The movie does not simply rip off the first film and present it as something new, which was my biggest fear going into the theatre. Instead, it borrows elements from the first movie and makes them its own. The movie even has a message like the ’87 film, albeit the message of big corporations taking over the country is abandoned for the most part in order to talk about the ethics of using drones instead of men to fight our wars.
Other elements include clever use of lines such as the famous, “I’ll buy that for a dollar.” Another good example is that when the old RoboCop theme begins, the older audience members definitely know that they are in familiar territory.
The idea of the human element battling to take over the machine programming is also intact. This is another area where the original film wins because Peter Weller did a much better job at showing the transformation of a machine back into the man he once was. Kinnaman also does a good job nonetheless, but he just can’t quite get there.
This is mostly because with Weller, I always felt that I was watching a machine with the way he moved and acted. In Kinnaman’s performance, I only see a man wearing a suit. There is a point in the movie where Kinnaman’s emotions are practically taken away from him, but he still can’t quite reach what Weller accomplished.

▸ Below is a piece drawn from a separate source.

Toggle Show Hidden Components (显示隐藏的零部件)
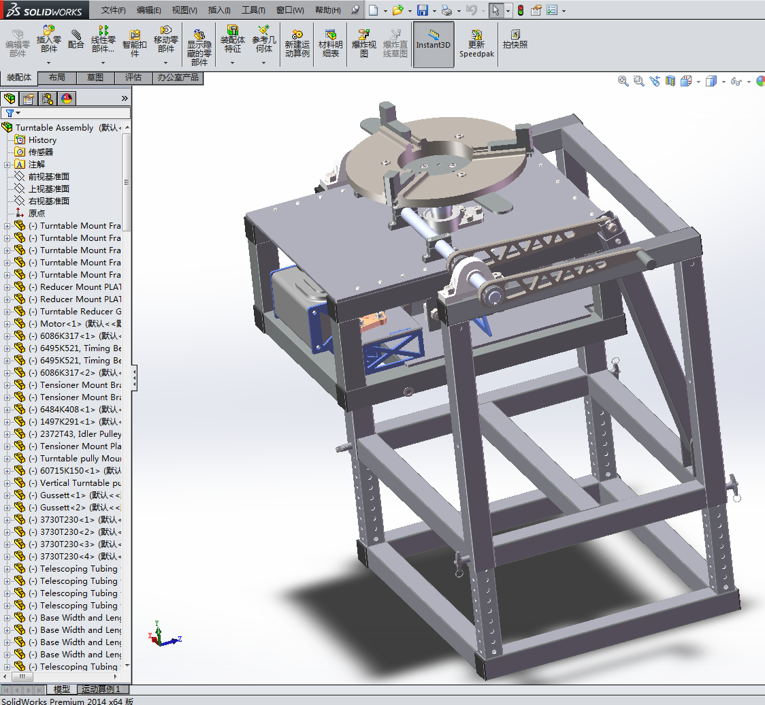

The supporting cast is top-notch here though, especially with Keaton as the cold, calculating businessman Raymond and Gary Oldman as RoboCop creator Dr. Denntt Norton. Keaton’s Raymond has blinders on to anything that is going on around him emotionally. He only wants the money, plain and simple. While people are talking to him about the ethics of the science, he can be found checking his phone.
Oldman, on the other hand, builds an instantly sensitive relationship with RoboCop. This is important during the first part of the film while Alex is away from his family. He is a scientist with a heart and because of Oldman’s almost flawless acting chops the audience immediately likes this character. There’s not much more to say because it’s Oldman and he’s just great.
The action sequences are another highlight of the film. Without spoiling too much, they do a good job of bringing in the ED-209 and RoboCop doesn’t act nearly as much like Iron Man as I thought he would. Again, there are elements from the first movie that are brought in here and updated accordingly.
There is not much more ground to cover here. “RoboCop” turns out to be a pretty decent remake with good performances, good action and even though there are some narrative issues, the story is not that bad either. I say go see it!